Checkmk at EDEKA
Installations with more than 1200 independent Nagios-Servers are certainly not an everyday event. Generally the management of such environments is more than a fulltime job. But this is not the only impressive number within this Nagios project: As of today each of those 1,200 servers monitors an average of 25 hosts and 250 services. This sums up to 300,000 services that are requested once every minute respectively! All this information is then lumped together in one instance - visualizing and evaluating it
EDEKA Minden-Hannover in brief
EDEKA Minden-Hannover with a turnover of 6.9 billion Euros in 2011, 32,000 employees and around 1,600 stores is the largest of seven EDEKA regional businesses in Germany. The regional market reaches from The Netherland's to Poland's borders. It covers a part of Eastern Westphalia, most of Lower Saxony, and likewise the federal states of Bremen, Sachsen-Anhalt, Berlin and Brandenburg.
The starting situation
EDEKA Minden-Hannover required a cost-efficient, flexible and modern solution for monitoring its stores and a central system. The open source software Nagios was quickly being discussed. As in many other businesses Nagios was initially installed by hand and extended bit by bit with add-ons like NSCA, NagVis etc. It had become clear that such a classically-installed Nagios had soon reached its limits. A problem point was the heavy network load due to the many single Checks. Furthermore it turned out to be that the graphical configuration tools as well such as NConf were at the limits of their capacity to manage. In time the performance bottlenecks were also making themselves recognisable on the central Nagios-Server. The first contact with tribe29 GmbH came through the Nagios add-on Checkmk. Together over a three day workshop ideas and concepts for a modern, agile monitoring were developed.
The main requirements
- The monitored data should converge at a central location in order to have an overview of the complete environment.
- Monitoring in the stores should also function when a store is separated from the network.
- There should be the possibility for every store to view local information.
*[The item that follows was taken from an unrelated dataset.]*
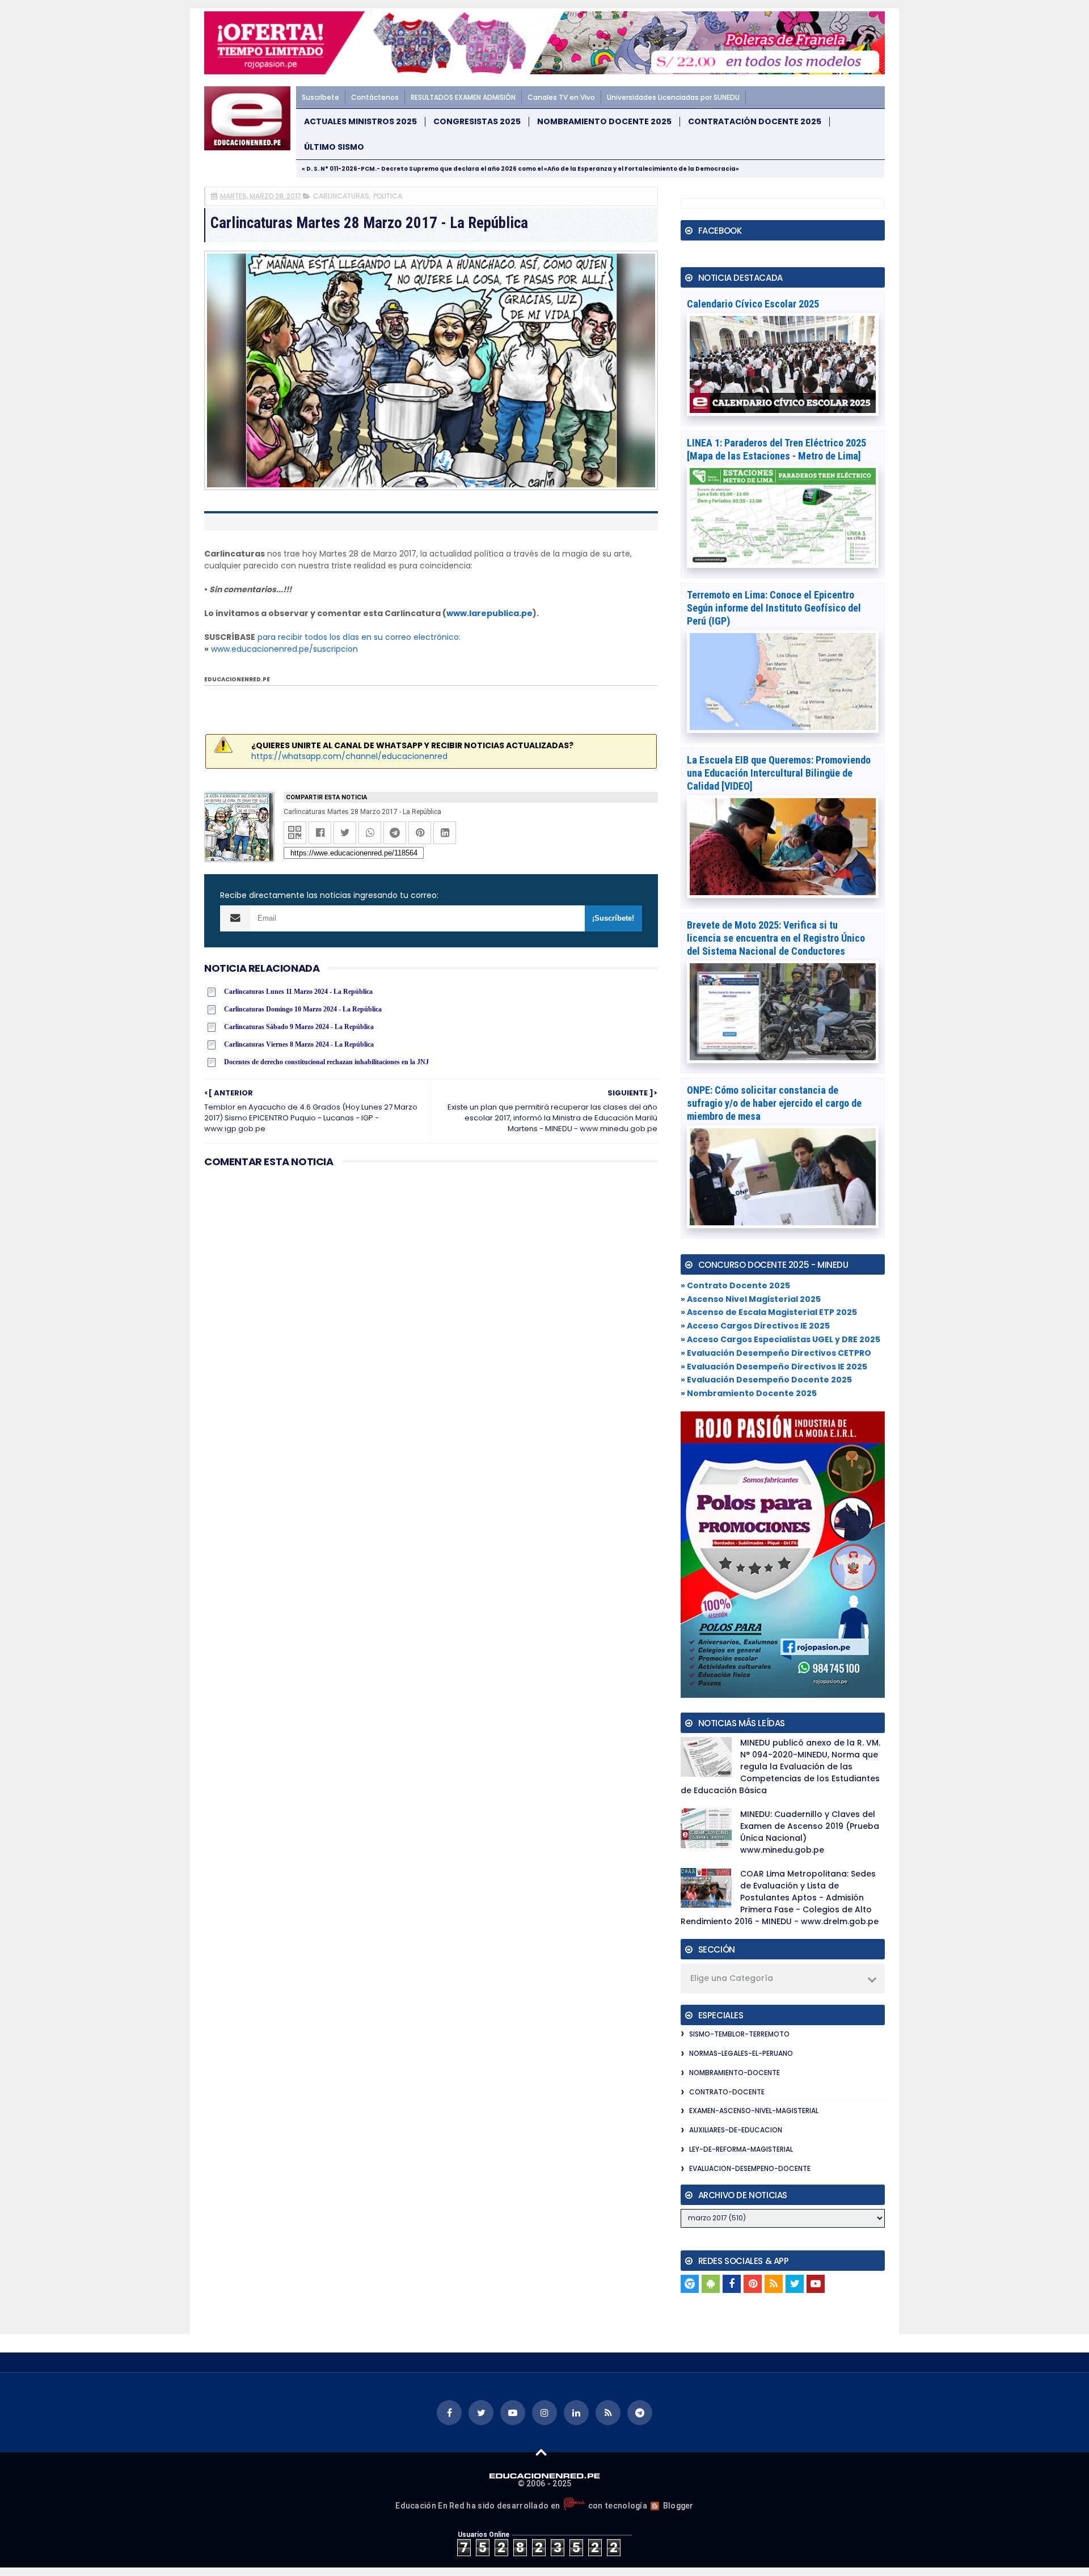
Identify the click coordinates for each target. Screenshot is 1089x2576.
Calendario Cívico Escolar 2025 (753, 304)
The status should also be displayed in a form understandable for employees without specialised technical knowledge.
- The solution should be robust against limited bandwidths and unstable connections between the central processor and the stores.
- For the central status monitor a GPS-coordinate-based overview in the form of a map should be generated.
- New systems in stores should be automatically included in the monitoring on a regular basis.
- The checks in the existing Nagios-System based on Nagios + NSCA should be absorbed.
- The quality of the monitoring of critical systems should be improved.
- Die Daten jedes Marktes sollten zu einem Gesamtzustand aggregiert werden. Beispielsweise sollte ein Markt einen kritischen Zustand melden, wenn weniger als ein festgelegter Prozentsatz an Kassen arbeitsfähig ist.
- The installation should be done on the existing system (SuSE Linux Enterprise Server 10).
With this project the challenge was not only the large scale, but also the special requirements that come from the retail environment.
The implemented solution utilises the current 1.1.13 version of Checkmk. In every store there is a Nagios installation based on Open Monitoring Distribution (OMD) and Checkmk. Using OMD ensures a simple and standardised installation of the monitoring server. In this way the distribution of the installation and configuration can be applied to existing tools. The Nagios-Instance in a store is responsible for all local systems and for monitoring the central services from the store's point of view. Furthermore, based on the collected data a dashboard can be created to display the local status. Checkmk retrieves data using its own agent that does not need to be configured. The rollout on the large scale of the Systems to be monitored is possible without problems. With the inventory function of Checkmk it is automatically determined what can be monitored on a system. The thresholds are configured via flexible rules on the central server. The store's local network regularly and automatically scans for new components. At the same time the standard tool nmap is activated. When a new system is located, with the help of Checkmk's automatic inventory the new system's services to be monitored are detected. This process takes place fully automatically without manual intervention. In this way the effort for managing the monitorings in the stores is minimised.
The statuses of all of a store's systems are combined into an overall status. This aggregation is achieved with the aid of Checkmk Business Intelligence (BI). In the aggregation a common formulated system of rules can be applied to a store's existing systems. This rule system consists of 26 different rules. In this way the large effort required for an explicit configuration can be avoided.
From the central instance the total status for every store is requested. In oder to achieve this the JSON-based webservice of Checkmk is utilised. The central instance requests the status of the store's aggregation every minute. This way it is ensured that the information in the central location represents the current status in the store.
In order for the environment to be clearly displayed a dashboard is created in Checkmk Multisite, that as an overview page is shown continuously on two 55-inch TFT Monitors. On this dashboard are found individual views (Dashlets), that among other things show stores with connection problems, and show host or service problems in their own lists.
In the framework of the project NagVis is extended to the Geomap functionality. With this, NagVis with the the GPS-coordinates of all locations and freely accessible map material from the Openstreetmap project, a map is created on which all of the locations are shown.
The central Nagios system was conceived and assembled in the course of a three day workshop. Following an intoductuctory phase and exchange of information the basic installation of the central Nagios instance was completed in one day thanks to OMD. During this step a number of new Checkmk Checks have been developed (for example the monitoring of Bintec routers) that have been incorporated into the official version of Checkmk. Following a few week's conception, and development of the connections to the stores, with a further four-day on site appointment during which the big rollout to all stores was prepared on the first two days, and started around the end of the second day. Within six hours a total of 1,200 Nagios systems were installed. That's three new installations per minute! After the installation in the stores, on the third day all systems were connected to the central instance. In the same action the Geomap with the information from all stores was put into service.
The speed and achievement of objectives, from the planning to the implementation surprised us. The work together with Mathias Kettner's company was professional and determined from the beginning.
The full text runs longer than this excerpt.